As you have probably gleaned – all of these old judgments were WAY more about my own insecurities and negative self-talk about myself much more than they were about any of the people I used to silently judge. And I can promise you this – It feels SO much better to celebrate a woman’s beauty, love of her children, gorgeous house, and toned abs than it is to tear her down. I let her be my relationship hero and raise a glass to her. And while I’m at it I’ll raise one to myself as well. Here’s to the evolution of a soul and the abandonment of judgement. Cheers!

Can you relate? Have you ever secretly judged someone?

3 COMMENTS

  1. You are far from the only one who has had to deal with these kind of feelings – and you are spot on about the cause! Here’s to loving ourselves enough that we have room to love others!
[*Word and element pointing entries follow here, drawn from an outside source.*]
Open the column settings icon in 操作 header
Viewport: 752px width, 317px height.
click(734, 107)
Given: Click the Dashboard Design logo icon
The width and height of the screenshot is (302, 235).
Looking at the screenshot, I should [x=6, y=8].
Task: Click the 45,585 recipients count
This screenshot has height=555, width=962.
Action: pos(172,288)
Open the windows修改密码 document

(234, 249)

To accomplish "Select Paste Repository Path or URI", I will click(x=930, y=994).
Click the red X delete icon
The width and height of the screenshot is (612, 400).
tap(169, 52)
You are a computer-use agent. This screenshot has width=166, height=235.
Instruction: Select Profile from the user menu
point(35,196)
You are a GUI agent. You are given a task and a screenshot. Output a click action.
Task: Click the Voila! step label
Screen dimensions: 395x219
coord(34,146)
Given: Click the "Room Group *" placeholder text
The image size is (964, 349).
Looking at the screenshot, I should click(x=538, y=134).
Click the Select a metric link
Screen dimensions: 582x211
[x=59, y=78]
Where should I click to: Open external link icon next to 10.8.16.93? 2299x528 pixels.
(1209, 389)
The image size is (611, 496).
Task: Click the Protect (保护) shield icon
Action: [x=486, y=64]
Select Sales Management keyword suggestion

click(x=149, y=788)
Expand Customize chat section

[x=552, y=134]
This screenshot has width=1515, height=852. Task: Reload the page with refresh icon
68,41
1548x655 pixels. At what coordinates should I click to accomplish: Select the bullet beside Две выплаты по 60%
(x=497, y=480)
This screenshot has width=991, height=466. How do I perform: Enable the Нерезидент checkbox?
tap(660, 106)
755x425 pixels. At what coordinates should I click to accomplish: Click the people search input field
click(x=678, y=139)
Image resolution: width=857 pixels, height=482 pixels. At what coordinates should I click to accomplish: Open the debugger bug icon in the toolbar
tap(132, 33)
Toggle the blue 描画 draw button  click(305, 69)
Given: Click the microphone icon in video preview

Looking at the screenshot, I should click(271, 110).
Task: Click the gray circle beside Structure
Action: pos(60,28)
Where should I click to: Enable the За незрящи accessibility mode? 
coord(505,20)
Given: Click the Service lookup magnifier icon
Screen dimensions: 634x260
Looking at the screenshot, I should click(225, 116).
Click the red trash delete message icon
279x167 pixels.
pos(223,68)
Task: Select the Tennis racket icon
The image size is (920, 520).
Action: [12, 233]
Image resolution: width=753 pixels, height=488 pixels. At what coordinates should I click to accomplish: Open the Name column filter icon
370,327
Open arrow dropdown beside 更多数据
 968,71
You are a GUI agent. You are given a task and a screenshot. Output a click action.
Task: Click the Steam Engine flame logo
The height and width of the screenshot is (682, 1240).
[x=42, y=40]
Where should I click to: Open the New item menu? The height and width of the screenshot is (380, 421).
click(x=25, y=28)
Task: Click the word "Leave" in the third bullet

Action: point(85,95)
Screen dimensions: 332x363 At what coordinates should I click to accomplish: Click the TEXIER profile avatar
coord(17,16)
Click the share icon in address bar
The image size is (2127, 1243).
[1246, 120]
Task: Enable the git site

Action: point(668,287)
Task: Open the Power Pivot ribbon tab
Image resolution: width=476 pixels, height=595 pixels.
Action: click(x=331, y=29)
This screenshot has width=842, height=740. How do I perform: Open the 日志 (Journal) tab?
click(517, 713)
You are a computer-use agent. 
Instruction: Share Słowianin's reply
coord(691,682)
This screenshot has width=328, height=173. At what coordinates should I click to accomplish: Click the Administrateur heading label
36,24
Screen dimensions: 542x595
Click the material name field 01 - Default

  2. THIS here is one of my favorite blogs from you. Although I am not a mom myself, I can still relate to this. I was a big time Judger of others – HUGE! It took me a long time to realize it was my insecurity of not having what they have – or being like them. One day, I decided enough was enough and let go. I let go of my negativity. I let go of my stank face and eye rolls. I let go of all the nastiness I felt and basically tuned myself into a personal Planet Fitness (judgement free zone)!

  3. This is a profound thoughtful article and one that could be a life changing mantra for those that have the opportunity to read it. I’m quite sure we all can relate to this. Thanks for writing and sharing!